Saturday, April 21, 2012
Are You A Creep? (UPDATED)
Jezebel has a great article by Hugo Schwyzer about "creep-shaming." This is only one part of an expanding online discussion on the subject and is fantastically enlightening.
First, before going any further, let it be said that creep-shaming is total nonsense. It's yet another game for men's-righters to play, and as we all know, they are essentially a hate group. I will admit, though, that it would sting much more if someone called me a creep than any other particular name. Why that is is worth addressing.
If I call a black man an asshole, that's behavioral. But if I call him a "nigger," that is qualitative. Ignoring the fact that racial epithets have buckets more emotional baggage than simply a qualitative insult, and as such add to sting, there is nothing that a black man can do about being black, and I am insinuating that this fact makes him less-than.
I think that creep is the same thing. It's not just that "creep" communicates the mental state of a woman, but that it qualitatively jabs the man. A man who is an "asshole" simply knows to stop acting like an asshole, because the statement is generally about behavior. But "creep" is not something where a man can simply stop acting in a particular way. He is a creep.

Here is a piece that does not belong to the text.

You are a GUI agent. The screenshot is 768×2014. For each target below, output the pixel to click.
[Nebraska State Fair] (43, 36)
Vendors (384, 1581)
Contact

They hit on something very important in the other articles, and that is the reason why the word "creep" is qualitative. It's because unlike "asshole," which has pretty well-defined behavioral patterns attached to it, "creep" does not. As such, the men who are called creeps may not even fully understand why, and thus, it becomes something they are as opposed to something that they do. In an absence of understanding, it's not surprising that many men become angry.
That doesn't mean that quantifying the behavior is entirely impossible. I think it can be done (I think it has to do with those who copy the gross aspects of confident behavior and those who behave in a certain way because they are confident), but for the sake of this article, we won't try to do that.
Moreover, men who are "creeps" are setting off warning bells with women. People are good at detecting micro-behaviors as a way to interpret someone else's mindset. Facial expression, body positioning, hand movements, eye contact: all of these things come into play in interactions not just for women, but for all of us. These are not things that are easily controlled, which is why when people go into an interaction with someone and try to be a particular way, it seems off. The gross behavior does not line up with the micro-behavior, and thus, we have a creep.
For men who don't want to be creeps, it requires more than behavioral changes, it requires a deep analysis of one's mindset at the beginning of an interaction. This is not easy, but the ease with which it can be done has nothing to do with men's anger. It is the fact that many of them aren't even aware that this is the case.
UPDATE:
A study has been released essentially confirming this. "Creeps" elicit a physiological response that literally gives people shivers.